▶ Passage du texte:
Que fait-il de la croyance concurrente des Juifs ?
« Je peux débattre en tant que marxiste sur la question de savoir s’il y avait une nation juive mondiale il y a 200 ans, ou si c’était juste une religion. Mais cela n’a pas d’importance. Nous sommes tous deux ici maintenant, deux nations. Tout le monde croit [que son côté] est lié à la mère patrie. Je suis intéressé par ce que vous croyez, pas par la façon dont je vous définis, d’accord ? [Vous avez] une terre, un peuple, une culture, une histoire commune, une langue commune, une économie partagée – alors vous êtes une nation. Si vous croyez que vous êtes une nation, alors je vous accepte en tant que nation. »

▶ Données fournies:
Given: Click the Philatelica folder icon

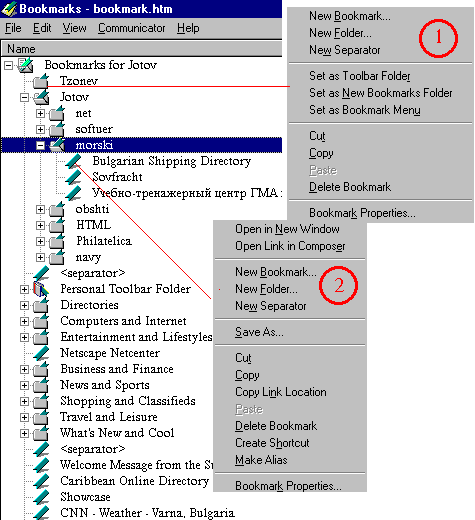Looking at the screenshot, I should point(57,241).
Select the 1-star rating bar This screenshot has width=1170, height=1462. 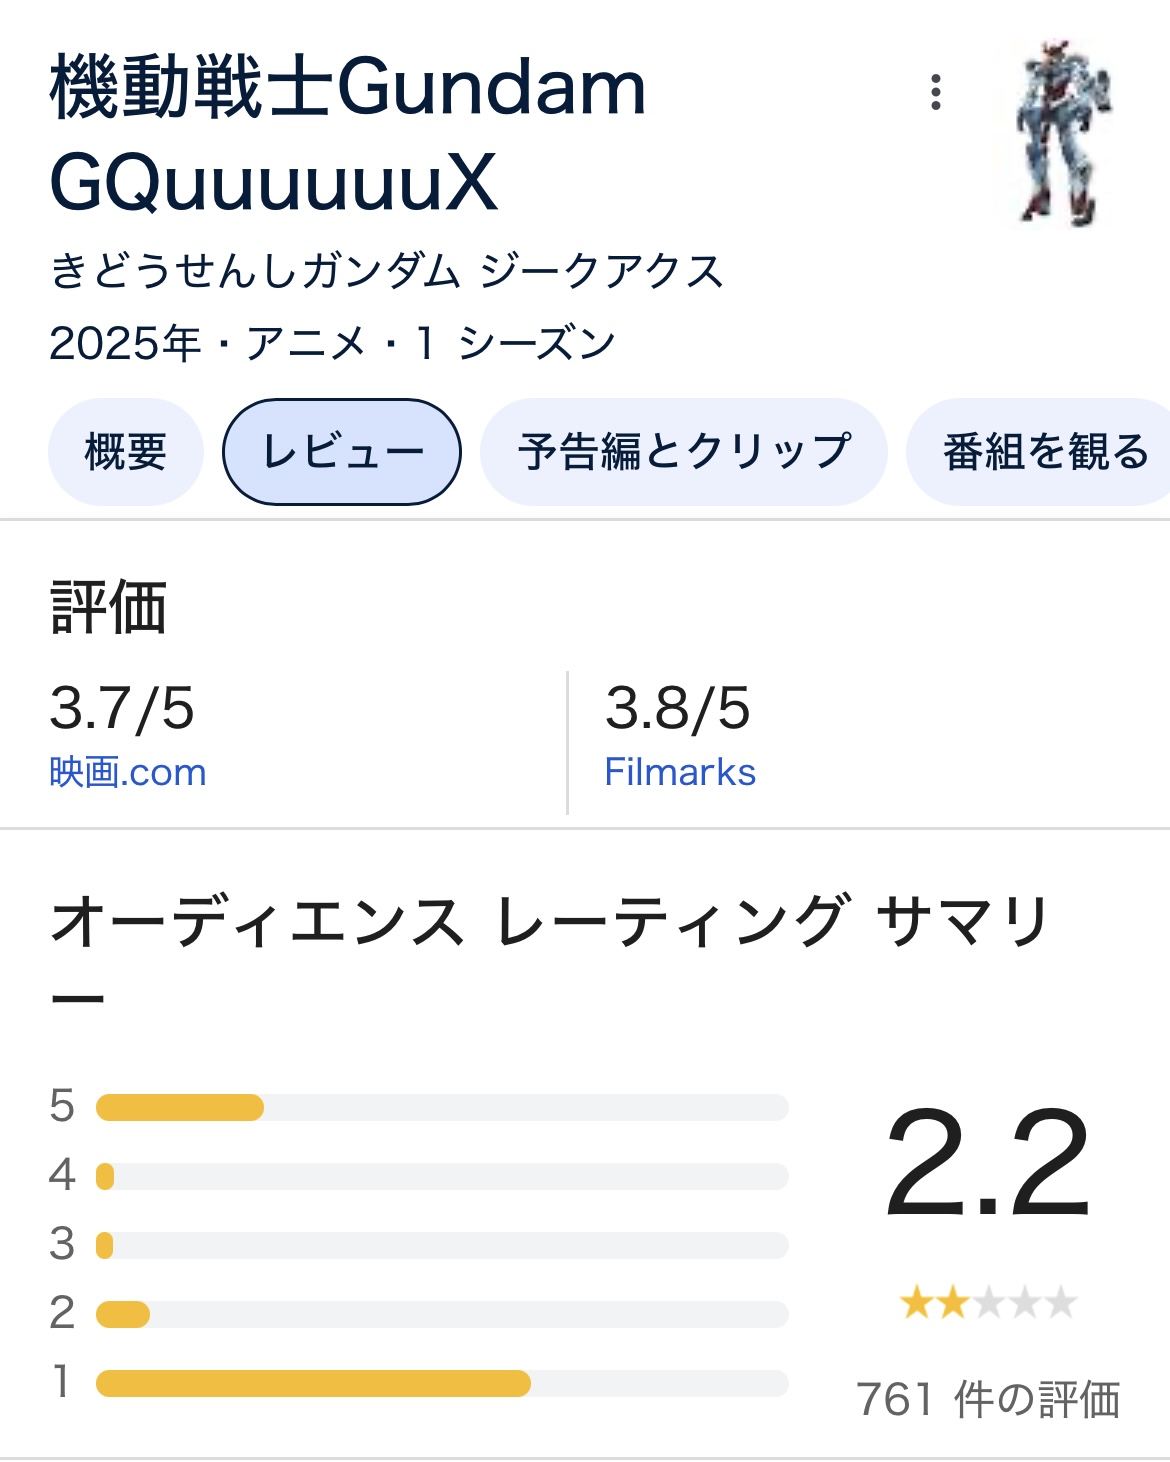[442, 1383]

▶ Tâche à réaliser:
Poursuivez le passage sur la nation juive en reprenant juste après sa dernière phrase.

▶ Réponse:
Dans ses conversations avec les Juifs, deux choses sont devenues claires. Tout d’abord, de son propre aveu, il ne craint rien tant que de gaspiller du temps dans des débats stériles sur les narratifs nationaux. Il y a peu à gagner à laisser les différends sur l’histoire arabe prendre le pas sur le développement, la prospérité et l’égalité à l’époque actuelle de cette population.
Deuxièmement, et plus dramatiquement, Odeh croit avec force que l’avenir arabe israélien sera israélien. À cette fin, il a entrepris de construire une nouvelle politique arabo-juive – pas avec le secteur post-sioniste (négligeable) qui vote déjà pour lui, mais avec le courant sioniste qui le regarde avec méfiance à travers le prisme du clivage ethnique.
Son entrevue avec le Times of Israel est dominée par cette impulsion, par son message aux Juifs.
Il commence par se dérober aux questions qui portent sur l’identité nationale. « Je fuis les symboles. Je pense que ceux qui ne veulent pas résoudre les problèmes ont recours aux symboles. Je recherche le contenu. »
Décrivant son programme, Odeh se classe comme un champion non violent des droits civiques, dans la veine de Martin Luther King Jr. aux États-Unis.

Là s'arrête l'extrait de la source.